→ **Given task A**:
In the histogram notebook page, the cell run with the --histogram flag shows no histogram. Explain why, using what the page reports.

Histogram Visualization
This notebook demonstrates how to use the histogram feature to visualize I/O operation distributions.
Note: Histogram mode is available on Linux (with strace) and macOS (with fs_usage), but not on Windows.
Setup
Load the extension and prepare our test environment.
[1]:
%load_ext iops_profiler
[2]:
import tempfile
import os
import shutil
# Create a temporary directory
test_dir = tempfile.mkdtemp()
print(f"Working directory: {test_dir}")
Working directory: /tmp/tmpp_lfh4kn
Basic Histogram Example
Let’s start with a simple example that creates files of different sizes. The --histogram flag enables visualization.
[3]:
%%iops --histogram
# Create files with varying sizes
for i in range(5):
filename = os.path.join(test_dir, f'file_{i}.txt')
# Size increases exponentially: 1KB, 10KB, 100KB, 1MB, 10MB
size = 1024 * (10 ** i)
with open(filename, 'w') as f:
f.write('x' * size)
⚠️ Could not use strace: [Errno 2] No such file or directory: 'strace'
Falling back to psutil per-process measurement.
⚠️ Histograms not available for psutil measurement mode.

→ **Dataset records**:

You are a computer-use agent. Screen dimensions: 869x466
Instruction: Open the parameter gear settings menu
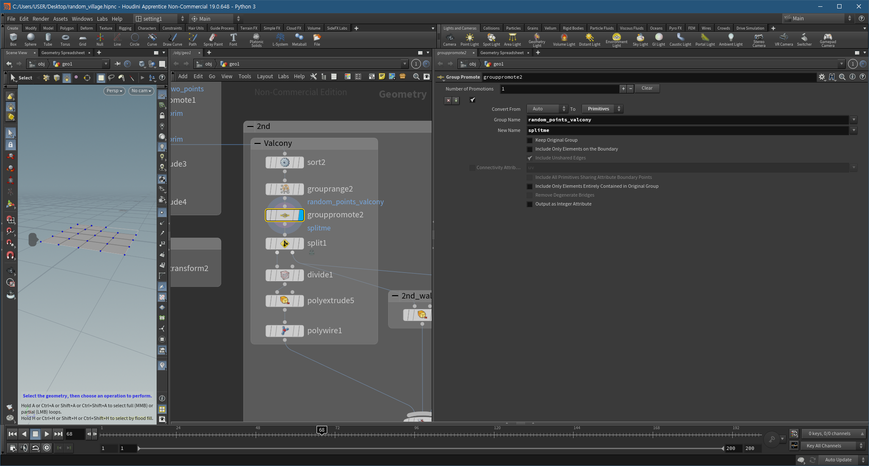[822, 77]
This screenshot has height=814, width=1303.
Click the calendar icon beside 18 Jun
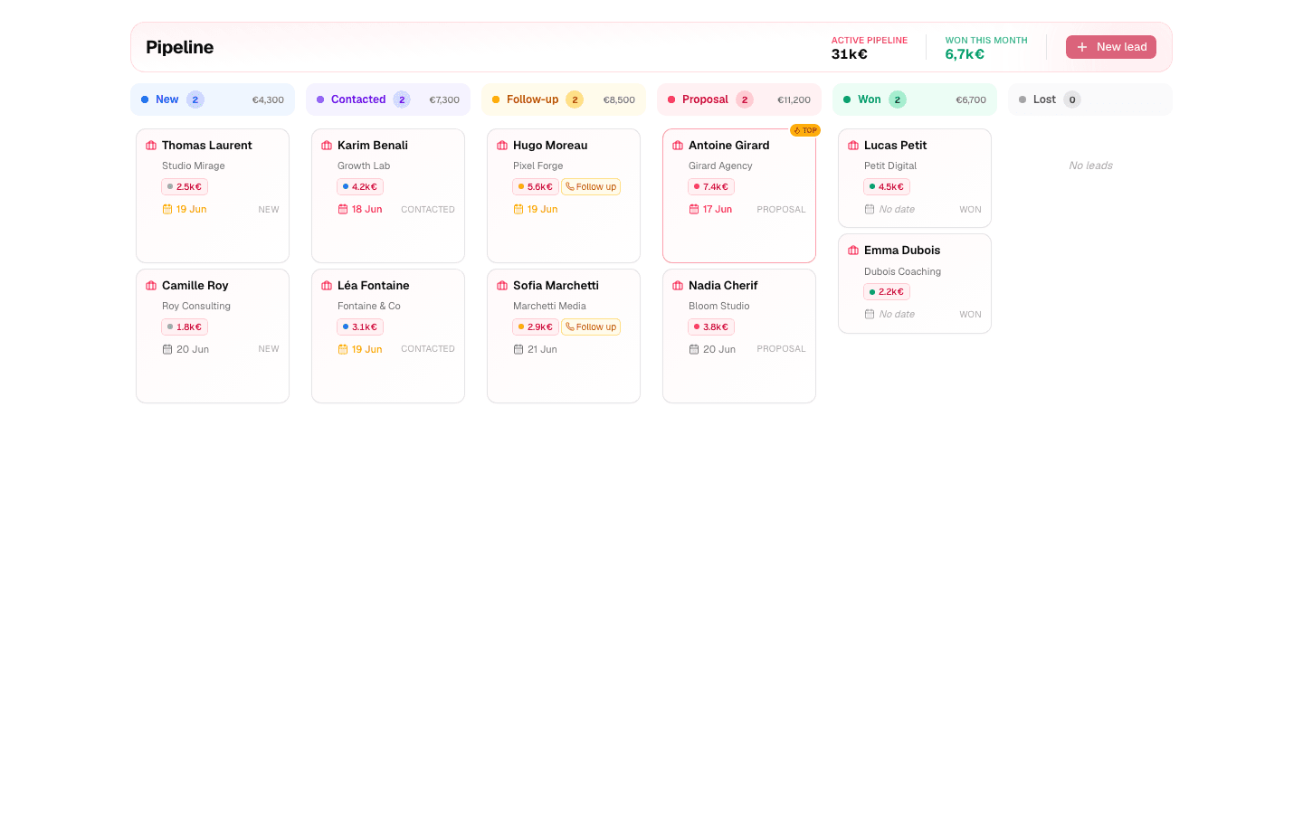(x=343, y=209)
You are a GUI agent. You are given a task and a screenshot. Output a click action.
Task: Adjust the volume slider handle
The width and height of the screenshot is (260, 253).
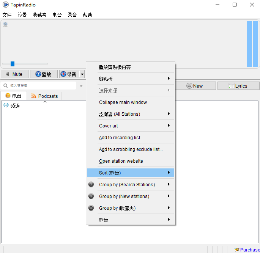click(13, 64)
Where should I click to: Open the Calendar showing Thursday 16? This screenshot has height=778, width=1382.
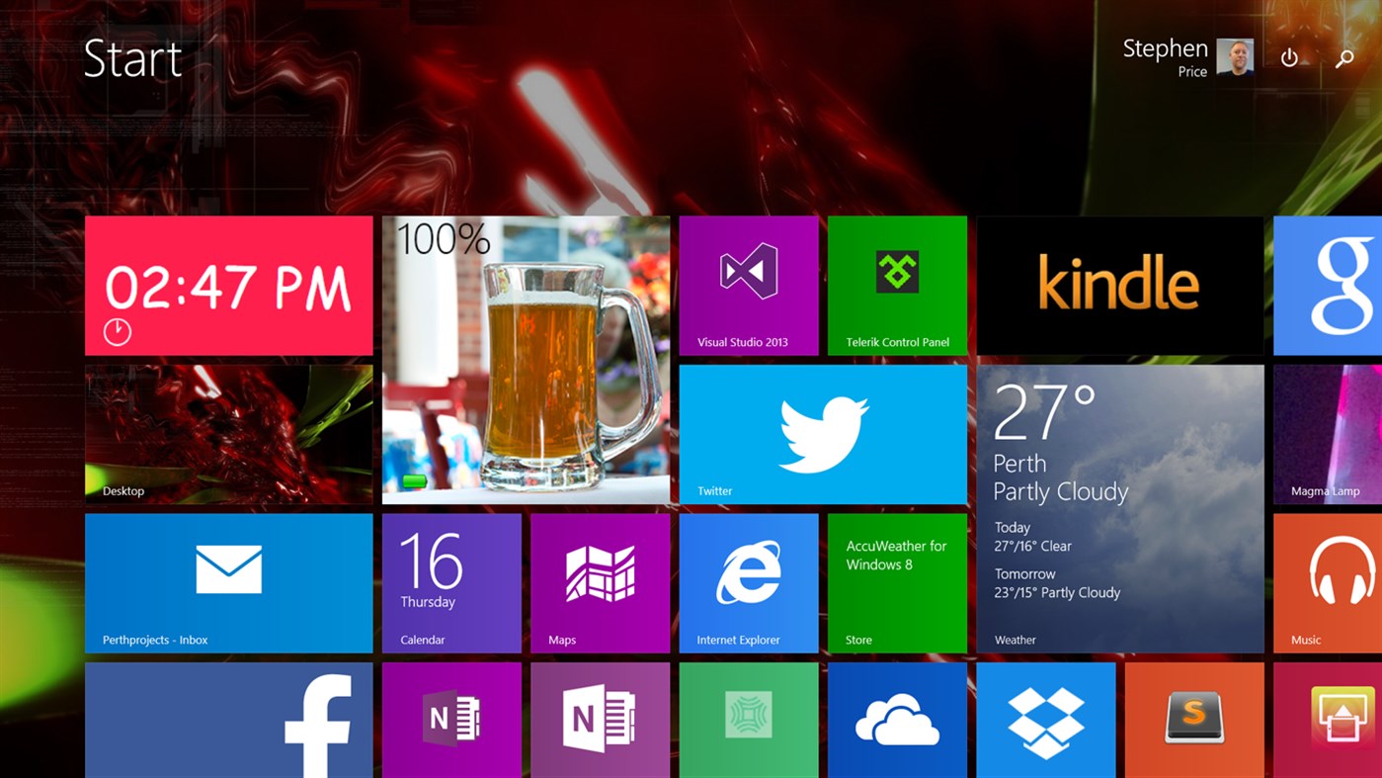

→ **Given task B**:
Rewrite the stretch of the listing from the line containing "You are a GUI" through the end of the listing, with "screenshot" changed to "screen capture" and everything else left as it is. Omit the pictures.

→ **Exercise solution A**:
The tool could not use strace because it was not found, so it fell back to psutil per-process measurement. Histograms are not available in psutil measurement mode.

→ **Exercise solution B**:
You are a GUI agent. You are given a task and a screen capture. Output a click action.
Task: Adjust the volume slider handle
The width and height of the screen capture is (260, 253).
click(13, 64)
Where should I click to: Open the Calendar showing Thursday 16? This screen capture has height=778, width=1382.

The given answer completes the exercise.